Frances Hatton Eva Hasell MBE (13 December 1886 – 3 May 1974) was a British traveller and missionary in Canada running the "Canadian Caravan Mission".

==Life==
Hasell was born in Dalemain house, Dacre, near Penrith in 1886. Her parents were Frances Maud (born Flood) and John Edward Hasell JP DL. Her father owned land and the family's wealth enable her to volunteer for church work. She was a strong supporter of the church and the British Empire.

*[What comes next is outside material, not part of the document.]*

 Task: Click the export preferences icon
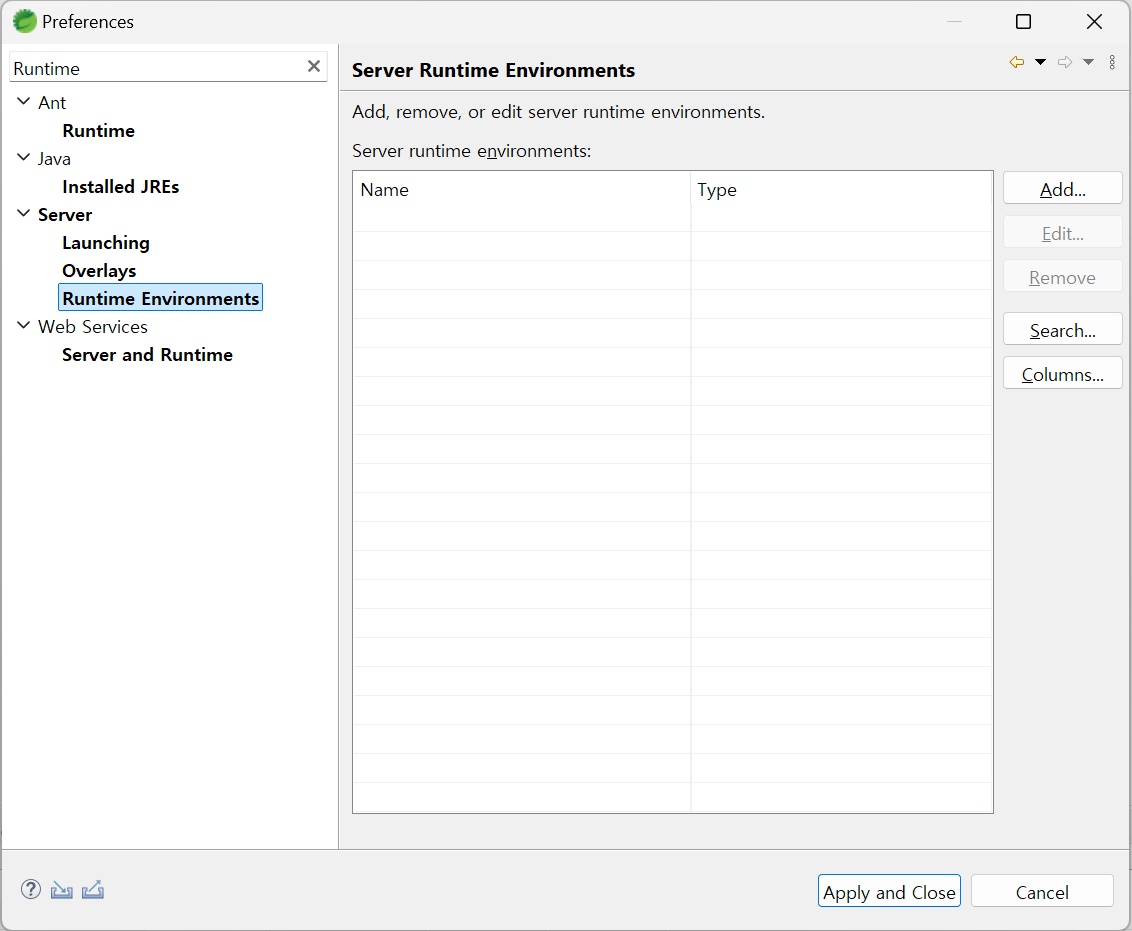[x=93, y=889]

In 1914 she met Aylmer Bosanquet who inspired her. They met at St Christopher's College in Blackheath where she had been sent for religious training and Bosanquet told her of the people of western Canada. Bosanquet was a missionary there and she imagined that the children there could be given Sunday School lessons by women travelling by horse when the weather allowed it. For the rest of the year the children could receive teaching by correspondence. Bosanquet would send her letters from Canada keeping her aware of life in Canada.

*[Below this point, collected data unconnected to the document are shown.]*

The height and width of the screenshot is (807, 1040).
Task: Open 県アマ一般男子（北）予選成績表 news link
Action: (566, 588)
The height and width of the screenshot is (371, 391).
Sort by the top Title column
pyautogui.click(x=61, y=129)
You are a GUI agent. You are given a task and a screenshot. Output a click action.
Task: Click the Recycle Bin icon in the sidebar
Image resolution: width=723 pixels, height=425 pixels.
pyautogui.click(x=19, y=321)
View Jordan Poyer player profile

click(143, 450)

At the age of 33 she set out on her life's mission. She used £1,000 of her own money to fund a trip to Canada. In February 1920 she set out from the UK accompanied by Winifred Ticehurst. Ticehurst had also attended St Christopher's College. Coincidentally this was the same year that the Church Missionary Society stopped funding work in Canada. She had purchased a van and they travelled to Regina, Saskatchewan and spent some weeks talking about their plans. They set out on 21 May prepared to travel at an average speed of 10 mph because there were few good roads. They travelled over 3,000 miles and they were well received not only helping at Sunday Schools but starting new ones. She reported back to the church noting that the people there needed help, but the church rarely sent ministers where the potential congregation could not cover the costs of the minister. Hasell returned to the UK and she returned again to Canada this time funded by groups like the Mothers Union. This pattern would continue with her buying a new van and finding a female companion. The van would be gifted to a good cause in Canada at the end of their journey.

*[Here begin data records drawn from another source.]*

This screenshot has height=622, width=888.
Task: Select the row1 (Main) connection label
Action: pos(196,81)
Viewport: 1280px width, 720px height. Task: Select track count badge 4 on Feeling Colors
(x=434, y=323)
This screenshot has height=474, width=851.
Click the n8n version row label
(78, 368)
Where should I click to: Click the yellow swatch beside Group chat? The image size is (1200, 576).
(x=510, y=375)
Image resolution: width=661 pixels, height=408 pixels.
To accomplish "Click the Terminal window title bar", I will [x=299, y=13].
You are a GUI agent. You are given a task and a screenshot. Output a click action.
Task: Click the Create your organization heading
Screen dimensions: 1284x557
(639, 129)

In the 1930s she spoke of her worry of the spread of Bolshevism/atheism amongst the poor immigrants in Canada. She made the newspapers when she said that there were 17,000 Bolshevik Sunday Schools in Canada. She was concerned at the mix of nationalities and religions and had a loose relationship with the "Fellowship of the Maple Leaf" who supported the aims of the Empire.

She was awarded the MBE in 1935.

Hasell retired in the 1950s and went to live in Dacre, Cumbria. She died in the hospital in Penrith in 1974.